»»
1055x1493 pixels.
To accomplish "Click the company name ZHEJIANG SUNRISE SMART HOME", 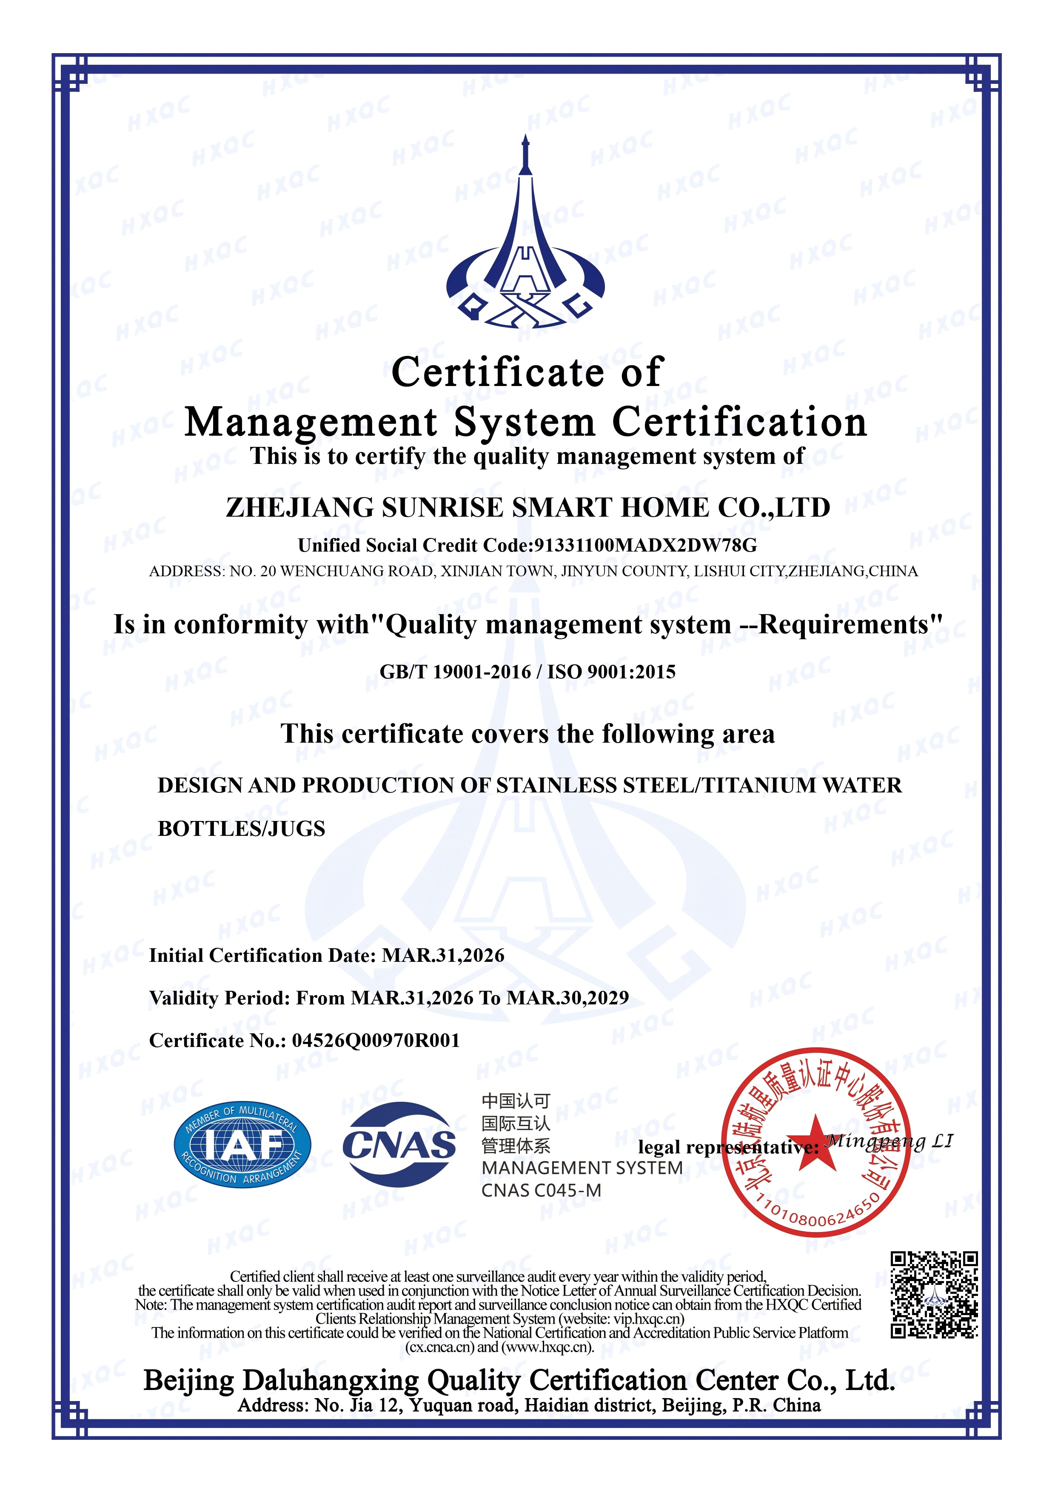I will 527,507.
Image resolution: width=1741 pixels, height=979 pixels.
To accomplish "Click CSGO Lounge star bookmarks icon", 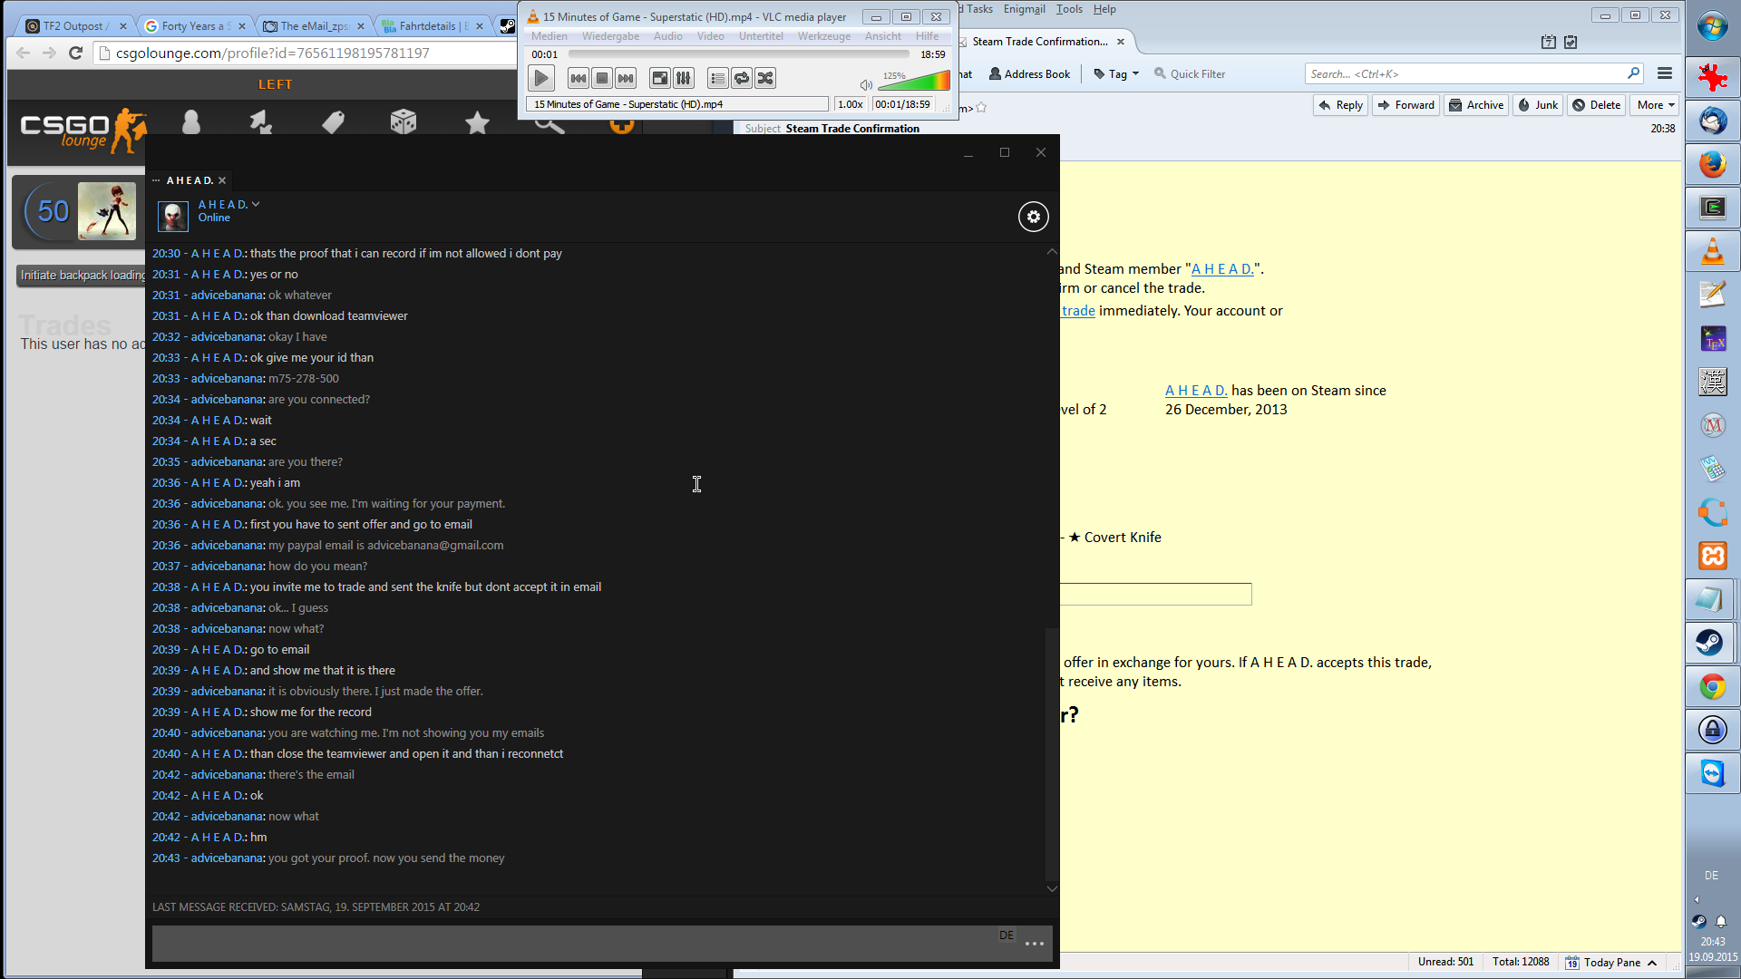I will [477, 122].
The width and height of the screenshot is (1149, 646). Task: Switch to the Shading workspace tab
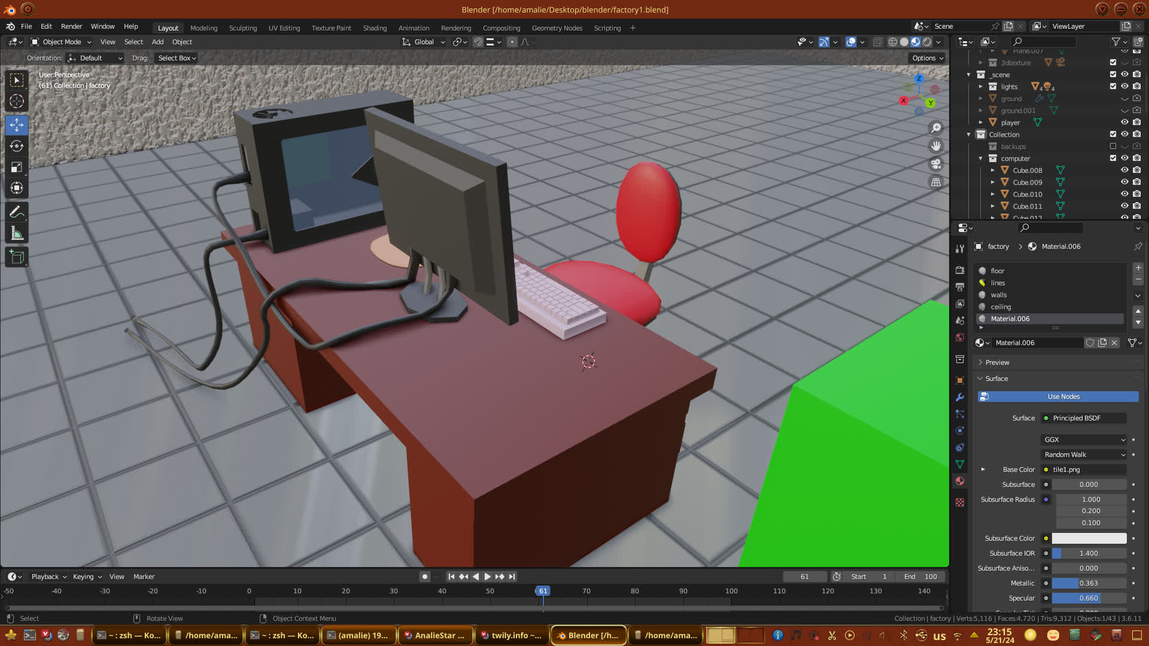point(375,28)
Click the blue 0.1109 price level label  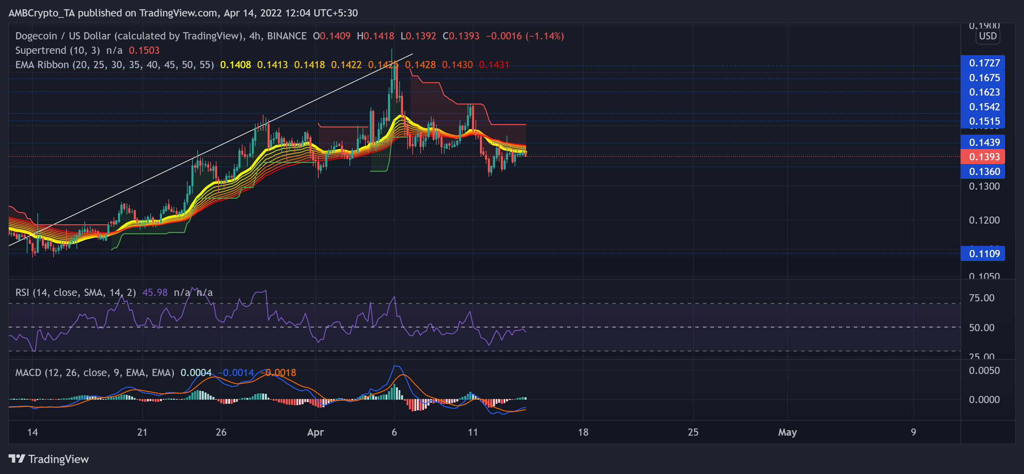983,253
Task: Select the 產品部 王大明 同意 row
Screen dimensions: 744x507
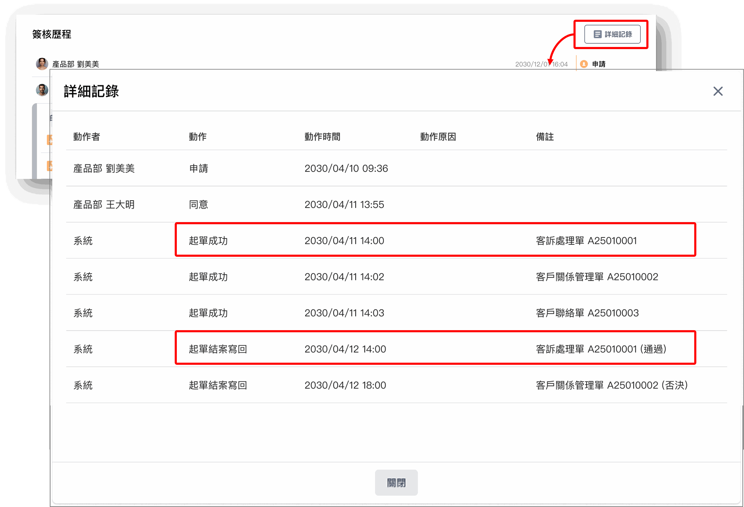Action: (104, 204)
««
What the task requires: Set down exactly, and only, the lines from the one holding "Task: Select the 產品部 王大明 同意 row" to the end of the records above, leaving every picture out.

Task output:
Task: Select the 產品部 王大明 同意 row
Screen dimensions: 744x507
Action: (104, 204)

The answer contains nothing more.